** Opening Provided data block **

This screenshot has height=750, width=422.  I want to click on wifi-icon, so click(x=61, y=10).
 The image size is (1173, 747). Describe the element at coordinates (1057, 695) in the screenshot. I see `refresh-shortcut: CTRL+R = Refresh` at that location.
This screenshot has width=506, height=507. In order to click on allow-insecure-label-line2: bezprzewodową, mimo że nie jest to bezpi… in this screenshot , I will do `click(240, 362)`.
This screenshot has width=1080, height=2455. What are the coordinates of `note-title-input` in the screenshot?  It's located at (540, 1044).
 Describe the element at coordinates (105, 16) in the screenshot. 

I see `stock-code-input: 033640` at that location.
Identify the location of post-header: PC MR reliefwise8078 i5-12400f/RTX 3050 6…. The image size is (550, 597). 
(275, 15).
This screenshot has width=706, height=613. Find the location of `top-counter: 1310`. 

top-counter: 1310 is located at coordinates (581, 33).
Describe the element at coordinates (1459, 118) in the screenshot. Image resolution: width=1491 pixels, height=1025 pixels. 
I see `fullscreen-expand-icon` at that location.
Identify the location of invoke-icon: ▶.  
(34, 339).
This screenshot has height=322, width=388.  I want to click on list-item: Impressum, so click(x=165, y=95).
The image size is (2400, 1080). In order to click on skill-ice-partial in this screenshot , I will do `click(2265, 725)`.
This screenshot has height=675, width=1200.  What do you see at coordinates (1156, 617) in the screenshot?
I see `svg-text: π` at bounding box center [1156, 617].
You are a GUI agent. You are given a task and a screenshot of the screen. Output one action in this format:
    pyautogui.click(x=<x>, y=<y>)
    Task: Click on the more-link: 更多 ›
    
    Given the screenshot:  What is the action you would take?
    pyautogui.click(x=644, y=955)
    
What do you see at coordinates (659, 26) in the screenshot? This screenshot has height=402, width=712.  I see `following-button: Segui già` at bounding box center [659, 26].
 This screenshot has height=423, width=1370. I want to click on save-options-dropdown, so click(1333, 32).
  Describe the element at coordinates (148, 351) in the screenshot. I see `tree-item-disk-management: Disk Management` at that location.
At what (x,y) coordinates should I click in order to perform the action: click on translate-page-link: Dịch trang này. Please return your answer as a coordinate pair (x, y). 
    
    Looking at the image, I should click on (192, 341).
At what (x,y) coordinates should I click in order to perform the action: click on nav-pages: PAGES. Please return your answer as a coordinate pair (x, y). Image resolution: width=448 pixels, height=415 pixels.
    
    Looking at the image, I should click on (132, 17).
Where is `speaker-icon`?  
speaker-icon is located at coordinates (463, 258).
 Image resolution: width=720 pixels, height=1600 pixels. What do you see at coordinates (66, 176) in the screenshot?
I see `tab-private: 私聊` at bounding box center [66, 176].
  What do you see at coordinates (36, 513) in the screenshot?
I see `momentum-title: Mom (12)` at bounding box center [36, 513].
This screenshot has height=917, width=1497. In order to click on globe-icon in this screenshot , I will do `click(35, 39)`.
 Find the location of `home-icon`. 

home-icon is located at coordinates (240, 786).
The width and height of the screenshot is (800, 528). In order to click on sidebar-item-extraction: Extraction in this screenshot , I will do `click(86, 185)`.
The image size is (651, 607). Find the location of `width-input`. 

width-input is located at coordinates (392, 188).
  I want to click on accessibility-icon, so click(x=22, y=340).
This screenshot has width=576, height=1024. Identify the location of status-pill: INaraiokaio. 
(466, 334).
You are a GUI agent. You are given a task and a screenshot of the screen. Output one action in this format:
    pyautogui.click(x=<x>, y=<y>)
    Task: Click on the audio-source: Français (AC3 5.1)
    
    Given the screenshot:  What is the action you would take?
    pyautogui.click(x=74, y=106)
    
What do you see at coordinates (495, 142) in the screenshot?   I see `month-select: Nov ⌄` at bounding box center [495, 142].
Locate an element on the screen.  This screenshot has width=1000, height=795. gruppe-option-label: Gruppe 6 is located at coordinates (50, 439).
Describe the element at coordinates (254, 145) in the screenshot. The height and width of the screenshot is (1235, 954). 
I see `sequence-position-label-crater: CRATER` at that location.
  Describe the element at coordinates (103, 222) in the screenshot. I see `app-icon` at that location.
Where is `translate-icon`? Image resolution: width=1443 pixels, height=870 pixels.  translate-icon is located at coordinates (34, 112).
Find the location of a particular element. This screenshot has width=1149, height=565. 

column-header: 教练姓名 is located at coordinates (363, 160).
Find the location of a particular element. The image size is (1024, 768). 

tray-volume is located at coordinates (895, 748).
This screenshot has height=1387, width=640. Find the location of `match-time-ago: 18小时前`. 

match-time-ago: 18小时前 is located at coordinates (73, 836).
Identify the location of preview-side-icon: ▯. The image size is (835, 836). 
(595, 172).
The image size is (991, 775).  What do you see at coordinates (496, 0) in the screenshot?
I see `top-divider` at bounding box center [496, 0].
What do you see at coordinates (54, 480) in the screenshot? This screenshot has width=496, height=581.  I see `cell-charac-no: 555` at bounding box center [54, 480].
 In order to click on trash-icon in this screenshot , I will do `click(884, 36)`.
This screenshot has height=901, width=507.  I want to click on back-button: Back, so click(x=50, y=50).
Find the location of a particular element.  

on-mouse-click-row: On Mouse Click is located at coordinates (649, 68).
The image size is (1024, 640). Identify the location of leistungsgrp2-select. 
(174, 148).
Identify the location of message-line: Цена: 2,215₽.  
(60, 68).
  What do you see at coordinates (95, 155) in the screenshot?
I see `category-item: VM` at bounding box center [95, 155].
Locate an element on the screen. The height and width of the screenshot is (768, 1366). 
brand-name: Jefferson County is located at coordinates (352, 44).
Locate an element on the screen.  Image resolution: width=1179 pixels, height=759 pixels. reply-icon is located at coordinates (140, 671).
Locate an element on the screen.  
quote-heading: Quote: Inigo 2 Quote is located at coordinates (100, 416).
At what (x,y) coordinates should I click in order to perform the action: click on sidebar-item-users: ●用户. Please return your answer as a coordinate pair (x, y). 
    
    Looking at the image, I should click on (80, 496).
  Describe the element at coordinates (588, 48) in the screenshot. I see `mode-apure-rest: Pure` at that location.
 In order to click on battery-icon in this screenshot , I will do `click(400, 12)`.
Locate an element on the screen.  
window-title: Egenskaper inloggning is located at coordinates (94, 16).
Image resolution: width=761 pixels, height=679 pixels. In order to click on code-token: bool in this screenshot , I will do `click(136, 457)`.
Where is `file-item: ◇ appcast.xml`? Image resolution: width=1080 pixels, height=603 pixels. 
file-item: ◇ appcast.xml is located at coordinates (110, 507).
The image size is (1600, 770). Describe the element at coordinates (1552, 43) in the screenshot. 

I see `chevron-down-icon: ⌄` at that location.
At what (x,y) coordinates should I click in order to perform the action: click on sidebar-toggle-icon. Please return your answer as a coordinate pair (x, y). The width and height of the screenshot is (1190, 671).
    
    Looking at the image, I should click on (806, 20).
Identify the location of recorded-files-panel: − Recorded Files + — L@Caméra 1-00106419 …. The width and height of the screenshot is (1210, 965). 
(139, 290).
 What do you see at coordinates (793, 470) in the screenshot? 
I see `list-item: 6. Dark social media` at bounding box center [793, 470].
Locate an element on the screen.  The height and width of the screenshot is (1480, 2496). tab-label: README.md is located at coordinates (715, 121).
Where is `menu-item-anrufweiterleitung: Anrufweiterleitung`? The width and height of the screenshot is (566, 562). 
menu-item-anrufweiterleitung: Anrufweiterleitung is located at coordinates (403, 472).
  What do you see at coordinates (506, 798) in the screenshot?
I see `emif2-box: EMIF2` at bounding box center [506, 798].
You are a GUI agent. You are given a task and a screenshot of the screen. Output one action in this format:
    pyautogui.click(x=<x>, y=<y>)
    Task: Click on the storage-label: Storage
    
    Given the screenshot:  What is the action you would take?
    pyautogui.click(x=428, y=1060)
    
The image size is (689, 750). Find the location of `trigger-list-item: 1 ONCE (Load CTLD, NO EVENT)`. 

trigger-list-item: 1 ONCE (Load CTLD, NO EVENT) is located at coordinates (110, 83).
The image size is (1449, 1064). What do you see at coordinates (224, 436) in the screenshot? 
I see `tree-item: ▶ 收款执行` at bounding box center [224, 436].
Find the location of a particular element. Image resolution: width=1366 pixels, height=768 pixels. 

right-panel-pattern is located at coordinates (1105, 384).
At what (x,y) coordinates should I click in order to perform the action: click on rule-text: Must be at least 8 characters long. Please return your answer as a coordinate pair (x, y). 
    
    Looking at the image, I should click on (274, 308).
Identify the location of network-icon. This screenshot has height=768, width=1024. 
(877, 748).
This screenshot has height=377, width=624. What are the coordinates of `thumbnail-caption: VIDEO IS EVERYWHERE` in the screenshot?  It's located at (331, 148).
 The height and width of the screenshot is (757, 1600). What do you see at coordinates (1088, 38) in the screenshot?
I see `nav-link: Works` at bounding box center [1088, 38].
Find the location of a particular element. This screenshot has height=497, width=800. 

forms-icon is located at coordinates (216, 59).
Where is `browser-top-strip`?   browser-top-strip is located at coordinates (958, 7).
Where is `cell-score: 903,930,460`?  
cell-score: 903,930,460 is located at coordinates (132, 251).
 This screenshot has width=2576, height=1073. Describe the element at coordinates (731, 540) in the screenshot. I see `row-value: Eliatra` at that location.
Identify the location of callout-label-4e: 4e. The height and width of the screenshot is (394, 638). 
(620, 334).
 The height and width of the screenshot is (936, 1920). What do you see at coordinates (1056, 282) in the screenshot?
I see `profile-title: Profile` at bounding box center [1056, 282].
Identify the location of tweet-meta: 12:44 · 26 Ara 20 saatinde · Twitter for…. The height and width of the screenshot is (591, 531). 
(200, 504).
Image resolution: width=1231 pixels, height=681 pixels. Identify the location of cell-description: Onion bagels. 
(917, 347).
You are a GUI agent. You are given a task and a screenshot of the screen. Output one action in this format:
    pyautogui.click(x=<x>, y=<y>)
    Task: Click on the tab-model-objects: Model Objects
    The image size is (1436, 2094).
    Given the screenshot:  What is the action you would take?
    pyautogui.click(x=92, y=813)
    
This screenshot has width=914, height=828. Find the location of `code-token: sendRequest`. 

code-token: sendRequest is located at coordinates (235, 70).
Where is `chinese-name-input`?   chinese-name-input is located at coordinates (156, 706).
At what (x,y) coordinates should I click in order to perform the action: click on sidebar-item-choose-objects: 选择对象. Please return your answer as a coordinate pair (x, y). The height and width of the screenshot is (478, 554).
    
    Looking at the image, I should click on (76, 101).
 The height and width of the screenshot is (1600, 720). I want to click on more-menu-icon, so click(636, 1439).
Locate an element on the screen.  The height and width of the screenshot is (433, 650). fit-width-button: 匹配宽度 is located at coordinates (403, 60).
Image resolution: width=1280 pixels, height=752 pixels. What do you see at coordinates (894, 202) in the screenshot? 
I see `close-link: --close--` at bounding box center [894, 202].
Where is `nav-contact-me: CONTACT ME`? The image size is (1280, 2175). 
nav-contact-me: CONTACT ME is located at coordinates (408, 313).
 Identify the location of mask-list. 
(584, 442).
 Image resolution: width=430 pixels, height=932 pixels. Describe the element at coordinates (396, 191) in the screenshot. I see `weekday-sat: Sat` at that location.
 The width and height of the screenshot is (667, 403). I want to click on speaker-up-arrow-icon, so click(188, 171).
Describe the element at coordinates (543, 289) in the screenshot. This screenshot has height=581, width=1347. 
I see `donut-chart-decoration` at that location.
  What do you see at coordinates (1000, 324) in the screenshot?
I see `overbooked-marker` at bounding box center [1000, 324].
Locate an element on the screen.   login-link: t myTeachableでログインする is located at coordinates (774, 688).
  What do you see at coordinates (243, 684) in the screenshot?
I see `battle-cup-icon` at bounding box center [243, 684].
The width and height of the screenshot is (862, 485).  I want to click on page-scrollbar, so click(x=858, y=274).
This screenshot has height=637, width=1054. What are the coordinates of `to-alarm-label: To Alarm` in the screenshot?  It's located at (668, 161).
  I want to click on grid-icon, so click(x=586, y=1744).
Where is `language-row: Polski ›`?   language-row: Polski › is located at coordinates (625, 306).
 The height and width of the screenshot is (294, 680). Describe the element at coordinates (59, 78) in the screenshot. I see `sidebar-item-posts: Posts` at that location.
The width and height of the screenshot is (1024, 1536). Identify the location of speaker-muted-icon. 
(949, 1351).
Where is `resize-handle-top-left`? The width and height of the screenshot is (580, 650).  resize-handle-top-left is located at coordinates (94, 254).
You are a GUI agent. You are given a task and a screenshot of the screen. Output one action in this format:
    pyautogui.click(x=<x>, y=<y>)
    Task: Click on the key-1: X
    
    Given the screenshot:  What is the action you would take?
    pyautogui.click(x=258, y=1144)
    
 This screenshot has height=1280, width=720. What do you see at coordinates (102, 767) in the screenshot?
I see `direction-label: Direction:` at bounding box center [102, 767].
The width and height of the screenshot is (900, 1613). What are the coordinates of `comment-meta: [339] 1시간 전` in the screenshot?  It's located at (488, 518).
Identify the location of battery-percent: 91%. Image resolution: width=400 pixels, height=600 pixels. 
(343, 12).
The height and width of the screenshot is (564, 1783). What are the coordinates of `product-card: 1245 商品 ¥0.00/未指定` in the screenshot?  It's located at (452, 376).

** Closing Provided data block **

Your goal => Rewrite the material from its first line through the line containing "pyautogui.click(x=644, y=955)", putting "Locate" in place of each "Identify" and leaving everything else unchanged.

The completed task =>
This screenshot has height=750, width=422.  I want to click on wifi-icon, so click(x=61, y=10).
 The image size is (1173, 747). Describe the element at coordinates (1057, 695) in the screenshot. I see `refresh-shortcut: CTRL+R = Refresh` at that location.
This screenshot has width=506, height=507. In order to click on allow-insecure-label-line2: bezprzewodową, mimo że nie jest to bezpi… in this screenshot , I will do `click(240, 362)`.
This screenshot has width=1080, height=2455. What are the coordinates of `note-title-input` in the screenshot?  It's located at (540, 1044).
 Describe the element at coordinates (105, 16) in the screenshot. 

I see `stock-code-input: 033640` at that location.
Locate the location of post-header: PC MR reliefwise8078 i5-12400f/RTX 3050 6…. The image size is (550, 597). 
(275, 15).
This screenshot has width=706, height=613. Find the location of `top-counter: 1310`. 

top-counter: 1310 is located at coordinates (581, 33).
Describe the element at coordinates (1459, 118) in the screenshot. Image resolution: width=1491 pixels, height=1025 pixels. 
I see `fullscreen-expand-icon` at that location.
Locate the location of invoke-icon: ▶.  
(34, 339).
This screenshot has height=322, width=388.  I want to click on list-item: Impressum, so click(x=165, y=95).
The image size is (2400, 1080). In order to click on skill-ice-partial in this screenshot , I will do `click(2265, 725)`.
This screenshot has height=675, width=1200.  What do you see at coordinates (1156, 617) in the screenshot?
I see `svg-text: π` at bounding box center [1156, 617].
You are a GUI agent. You are given a task and a screenshot of the screen. Output one action in this format:
    pyautogui.click(x=<x>, y=<y>)
    Task: Click on the more-link: 更多 ›
    
    Given the screenshot:  What is the action you would take?
    pyautogui.click(x=644, y=955)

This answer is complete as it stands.